A new year always seems such an opportune time to start all over again. Sometimes I wish I could just "shut down" and "reboot." A new year is as close to this as we can get. It's a chance to purge myself of the things that tied me down and kept me from being the person I was created to be.

I was reading a nice little article in the Denver Post featuring several local people who are taking a new lease on life in 2008. They are making far greater commitments than short-lived weight-loss resolutions. One woman is using her new seminary degree to launch a career in counseling, another man is starting dialysis and looking for new kidneys, another has hopes of competing in the Olympic games.

That's the kind of change I want in my life this year.

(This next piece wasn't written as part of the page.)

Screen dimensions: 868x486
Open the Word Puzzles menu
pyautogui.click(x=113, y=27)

I want to start a new adventure, unpack all the baggage I've been lugging around, and stop waiting for things to happen to me.

While I have some run-of-the-mill resolutions (work out more consistently, eat healthier, be more intentional in maintaining important friendships, etc.), I want a more complete make-over in 2008.

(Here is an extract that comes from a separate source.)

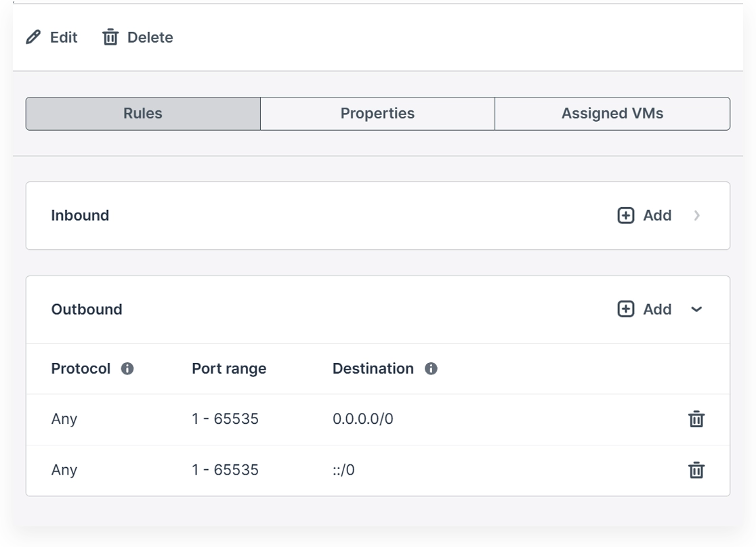Show info about the Destination column
This screenshot has width=756, height=547.
431,369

1. I have to begin a career. I have a few things going, but I want to do something significant. My passion is for policy making. I want to work for someone involved in that process. I really think I need to move to DC to do that. So, by the end of 2008 I want to be in a position where I am working directly for someone involved in the political process.

2. I have to reevaluate my relationships. I've given too much power to some people in my life, and not spent enough time with other people. I have some friends with whom I have a mutually encouraging and loving relationship that I do not rely on enough, and there are other people in my life who are a serious emotional drain. I spend so much time wondering what they think of me, and whether I'm doing enough to make them happy and be a good friend, but I would be surprised if they so much as gave a second thought to my happiness. Not that I want to be more selfish in my friendships or completely sever ties with people, but I need to develop better emotional boundaries in my relationships.

3. Similarly, I need to build new relationships. I need to build a network, and not just for the purpose of career building, but in the pursuit of finding like-minded friends. I need to find more people who like politics and want to make a difference in this world. I think the first step in this is going back to church and being intentional about meeting people.

4. In the spirit of releasing myself from excess baggage and becoming more independent. I have decided to backpack part of the Appalachian Trail. It's something I've wanted to do for years and never taken the time to do it. Even if I just spend two weeks on the trail, I think it will be a tremendous experience. I'm planning on hiking this summer, in the Virginia or North Carolina sections.

5. I've also wanted to run a marathon since I was a junior in college. This is the year for that. I'm joining with Team in Training to prepare for a marathon in June. This training will be invaluable in my preparation for the AT.

6. In regards to my military career, the marathon training will also be important for my APFT and ultimately in getting my "O." Ever since I enlisted, I've been asked multiple times why I didn't get my commission. Really I wanted some experience on the enlisted side, but also, I didn't understand the system when I first signed on. So this year, I'm putting in my packet for a direct commission, as soon as I get my E5 promotion.

I hope that 2008 will be my year to take control of my life, surrender it back to God, and move forward into my destiny. I never want to waste my time and energy like I did in 2007. I spent so much time in tears and too little time doing the things I actually wanted to do. This year, I'm drying my eyes, leaving my pain in the past, and being the woman I am.